Tenemos la suerte y la dicha de celebrar, tantas personas juntas, la solemnidad de Pentecostés bajo el manto maternal de la Madre que acompañó los primeros pasos de la Iglesia en su misión. Cada vez que participamos en esta Romería tan llena de color, tan rica en gestos de fraternidad y compartir, tan marcada por el sentido de fiesta, no podemos olvidar que tenemos una importante misión, que arrancó en el primer Pentecostés y a la que el Papa Francisco nos ha convocado de nuevo: anunciar la alegría del Evangelio. Esta alegría que puede transformar el corazón de los hombres y mujeres de nuestro mundo, marcados en tantas ocasiones por una infinita tristeza que sólo un infinito amor puede curar. Una vez más os recuerdo, queridos hermanos y hermanas, que no podemos guardarnos sólo para nosotros esta alegría, y que hemos de sentirnos responsables de contagiarla a todos y de acercarla, especialmente, a los que quedan al margen. La participación en esta fiesta nos compromete a acompañar a los que se sienten solos; a hacer todo lo posible para que todos los que están parados, especialmente los jóvenes, encuentren un trabajo digno; para que todos los desesperanzados puedan redescubrir su dignidad y encontrar el sentido a su vida; y para que todos los que han perdido su autoestima se sientan tratados con una misericordia que los haga renacer.

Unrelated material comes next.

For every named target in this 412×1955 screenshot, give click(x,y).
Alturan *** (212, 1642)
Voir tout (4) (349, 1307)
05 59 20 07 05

Muchas veces pensamos que la propuesta de la santidad y la vida evangélica a la que somos llamados nos parecen imposibles, y realmente lo son si contamos sólo con nuestras propias fuerzas, pero la fiesta de Pentecostés nos recuerda aquellas palabras que nuestra Madre, La Virgen, escuchó el día de la Anunciación: « El Espíritu Santo vendrá sobre ti….para Dios nada hay imposible». Estas palabras se dirigen de alguna manera a nosotros, que, en este momento, estamos celebrando la Eucaristía. Cristo, el Pastor Divino, que María lleva en sus brazos, nos comunica su Espíritu y nos da la firmeza de la que carecemos si no estamos apoyados en Él. Sin Él nada podemos, pero todo lo podemos en Aquel que nos conforta.
No quiero terminar mis palabras sin pedir la bendición de Dios, por intercesión de la Virgen del Rocío, para los Reyes de España, que estuvieron en este lugar con motivo de la Clausura de los Congresos Mariano y Mariológico, así como para los Príncipes de Asturias, que visitaron a la Virgen en la Parroquia de Almonte en 2006. Que el Espíritu Santo les asista en la nueva responsabilidad que van a asumir.
Quiero recordar también, con afecto y gratitud, a dos párrocos de Almonte, que desde el año pasado han sido llamados a la Casa del Padre. Me refiero a Don Rosendo Álvarez, Obispo emérito de Almería, y a Don José García, que nos dejó cuando estaba finalizando el Año Jubilar. Que junto a nuestra Madre, a la que tanto amaron, gocen para siempre en la fiesta eterna del cielo.
Permitidme que añada, además, una invitación para que nos unamos durante todo el día de hoy y, especialmente en esta tarde, a la oración por la Paz en Oriente Medio y en todo el mundo, a la que nos ha convocado el Papa Francisco, que se reúne hoy, junto con el Patriarca de Constantinopla, con los líderes israelí y palestino.
Que la Virgen María, Madre y Reina, la Toda Santa, nos ayude a vivir un santo Pentecostés. Amén.